Las gírgolas son un tipo de hongo comestible (nombre científico Pleurotus ostreatus) con forma de ostra, de sabor suave y textura carnosa. Son muy nutritivas, ricas en proteínas, fibra, vitaminas (del complejo B) y minerales como el selenio y el potasio, y bajas en calorías y sodio.

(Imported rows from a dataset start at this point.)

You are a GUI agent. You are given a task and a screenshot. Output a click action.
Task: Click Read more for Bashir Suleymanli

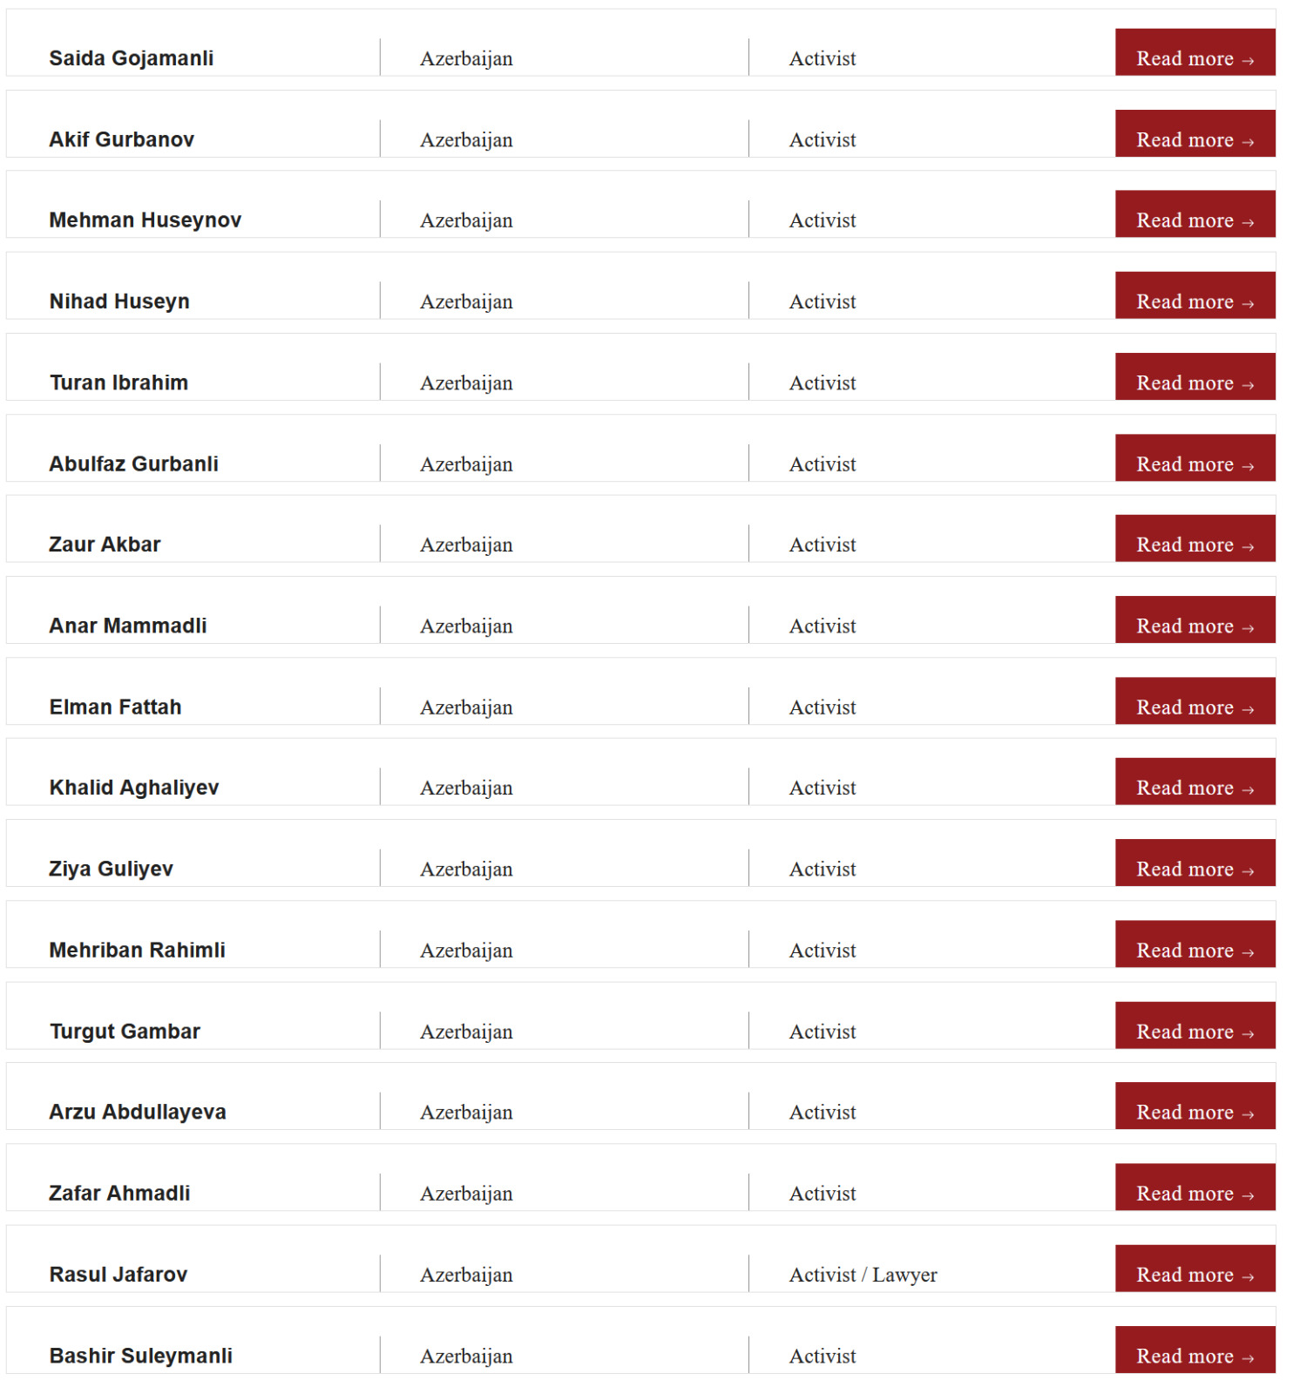(x=1194, y=1351)
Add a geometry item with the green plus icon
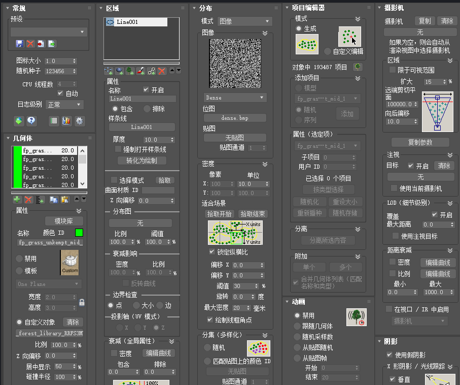The width and height of the screenshot is (460, 385). pyautogui.click(x=17, y=200)
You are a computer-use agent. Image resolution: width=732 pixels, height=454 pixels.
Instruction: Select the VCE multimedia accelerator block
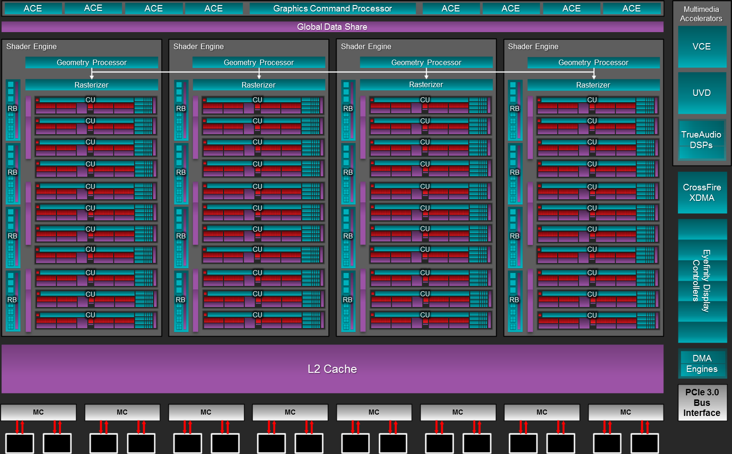click(x=702, y=47)
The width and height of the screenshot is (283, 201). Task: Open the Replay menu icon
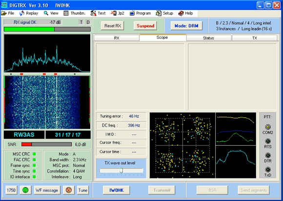[x=22, y=13]
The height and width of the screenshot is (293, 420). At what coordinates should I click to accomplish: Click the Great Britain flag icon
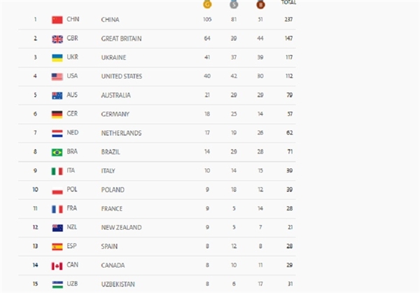(57, 39)
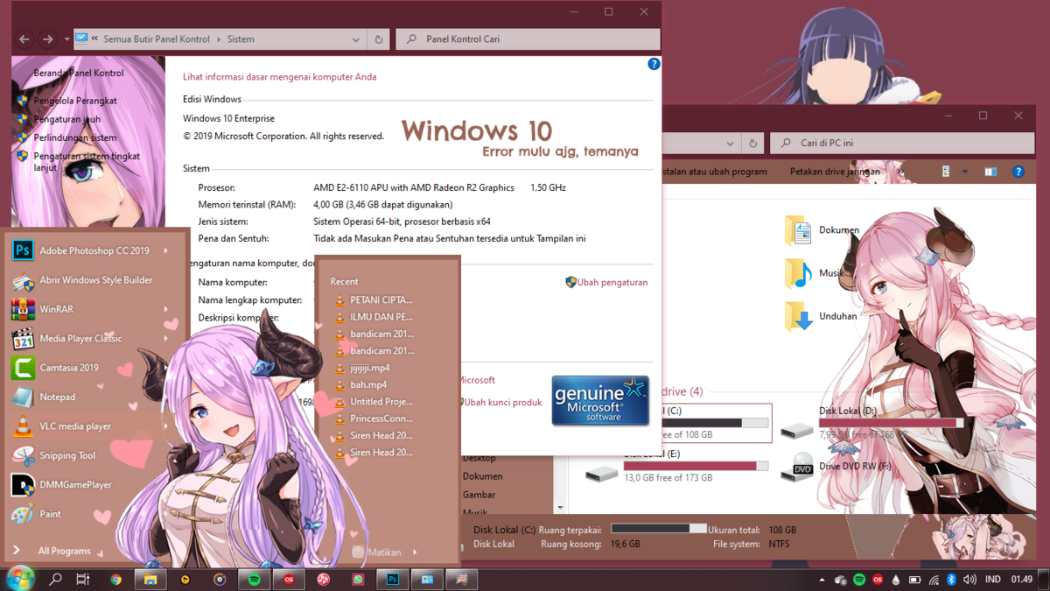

Se pueden usar en una gran variedad de platos, como salteados, sopas, milanesas o a la parrilla.
Características
Forma: Sombrero convexo que se asemeja a una ostra, con un tamaño que puede variar entre 5 y 15 cm.
Color: Puede variar, desde grises y ocre grisáceos hasta plateados, verdosos o pardos.
Textura: Aterciopelada y densa.
Sabor: Umami, a menudo con un toque ahumado.
Beneficios nutricionales
Proteínas y fibra: Son una buena fuente de proteínas y fibra, lo que favorece la saciedad y la salud digestiva.
Vitaminas: Aportan vitaminas del complejo B, principalmente riboflavina y niacina, en mayor cantidad que en muchos vegetales.
Minerales: Son ricas en potasio, fósforo, hierro, selenio y magnesio.
Bajas en calorías y sodio: Son una opción saludable, ideal para personas que buscan cuidar su peso o reducir el consumo de sodio.
Usos en la cocina
Salteadas: Ideales para saltear con verduras y otros ingredientes.
Sopas y guisos: Añaden sabor y textura a sopas y guisos.
Milanesas: Se pueden usar para preparar versiones vegetarianas de milanesas.
A la parrilla o a la plancha: Su textura carnosa las hace perfectas para cocinar a la parrilla o plancha.
Otras preparaciones: También se usan en pastas, pizzas, rellenos o secas para dar sabor a diversos platos.